Ocean acidification continues to alarm scientists, as new evidence emerges about the impacts on shellfish, a vital part of the food chain for both marine animals and people.
A broad survey, spanning from the tropics to the poles, found thinning shells among a variety of shellfish including clams, sea snails and sea urchins. Researchers from British Antarctic Survey, the National Oceanography Centre, Australia’s James Cook and Melbourne Universities, and the National University of Singapore collaborated to investigate the impacts of ocean acidification in 12 regions. The results were published August 5 in the journal Global Change Biology.
Four types of marine species were collected by scuba divers working at research stations from Svalbard in the Arctic through tropical sites in Singapore and Australia to Rothera Research Station in the Antarctic.
Carbon dioxide emissions not only concentrate in the earth’s atmosphere, but are also absorbed by oceans, making them more acidic. The ocean acts as a sponge for carbon dioxide (CO2) emissions, helping to slow the impacts of climate change on land. But marine life must contend not only with rising temperatures, but also higher acidity, in what National Oceanic and Atmospheric Administration scientists have called a “double whammy” for ocean creatures.
The impact of acidification on the size and weight of the four species’ shells and skeletons is already apparent, researchers found.
Higher acidity in the oceans makes calcium carbonate, the building block for bones and shells, less available to sea creatures. In turn, their shells become thinner and smaller, the researchers found, a problem some scientists have termed “osteoporosis of the sea.”
“This effect is strongest at low temperatures and the results showed polar species to have the smallest and lightest skeleton, suggesting that they may be more at risk in the coming decades as the oceans change,” Professor Lloyd Peck of British Antarctic Survey said. In the polar regions, shellfish depend on their shells to protect them against sea ice and other difficult conditions.
Prospects seem better in warmer climates, Prof. Peck added. “If there is time for species to evolve in temperate and tropical regions it is one way they may be able to overcome some of the future effects of ocean acidification,” he said.
Temperature and pressure also impact calcium carbonate’s availability, so species in different places have evolved to fit the conditions in their regions.

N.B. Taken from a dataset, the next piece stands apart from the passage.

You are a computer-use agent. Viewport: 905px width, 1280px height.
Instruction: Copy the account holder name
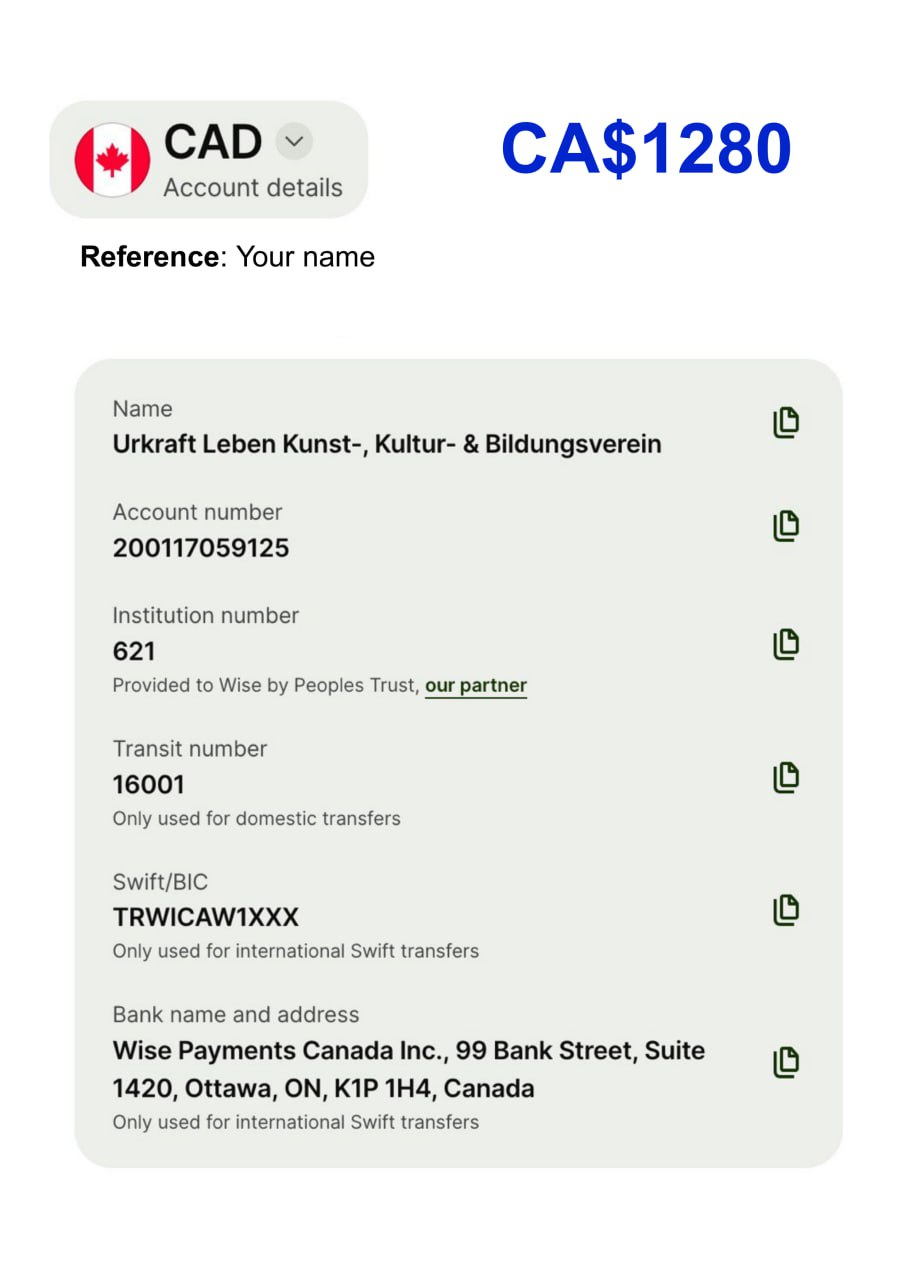coord(786,423)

“In areas of the world’s oceans where it is hardest for marine creatures to make their limestone shell or skeleton, shellfish and other animals have adapted to natural environments where seawater chemistry makes shell-building materials difficult to obtain,” another researcher, Sue-Ann Watson, Ph.D., of James Cook University said. “Evolution has allowed shellfish to exist in these areas and, given enough time and a slow enough rate of change, evolution may again help these animals survive in our acidifying oceans.”
But for this to happen, the greenhouse gas emissions that cause acidification may need to slow. And for many decades, emissions have been rising rather than falling.
Another team of scientists recently found that the oceans have been absorbing a sharply increasing amount of carbon dioxide each decade. As emissions have quadrupled over the past 50 years, carbon sinks have steadily pulled roughly half of this CO2 from the atmosphere, according to a study published August 2 in the journal Nature, two days before the shellfish research was released.
“Humanity is getting an assist on climate change from natural systems, otherwise the carbon dioxide in the atmosphere would be twice as high,” Pieter Tans, one of the study’s authors, told U.S. News and World Report. “But CO2 is an acid and the amounts [absorbed] are so massive that I don’t see how we can remedy coming acidification.”
The impacts of a weakened shellfish population may be felt by animals further up the food chain – including people. Shellfish are a fundamentally important source of food for a broad variety of marine predators, including many familiar animals. Creatures ranging from stingrays, which dig out shellfish from ocean floors, sea birds like herons or cranes, and mammals like otters and seals, all depend on shellfish as a key part of their diets.
The shellfish industry is also a major source of revenue in many coastal regions, and seafood is the main source of protein for many people worldwide.
With concerns like these in mind, scientists worldwide are working to coordinate efforts to combat ocean acidification. This summer, the International Atomic Energy Agency launched a new initiative, the Ocean Acidification International Coordination Centre, to help address the growing problem of ocean acidification and to promote coordinated global action. And in July, 2,600 of the world’s top marine scientists signed a statement urging immediate action to limit greenhouse gas emissions. The question remains: to what degree will policymakers and the public will heed these calls?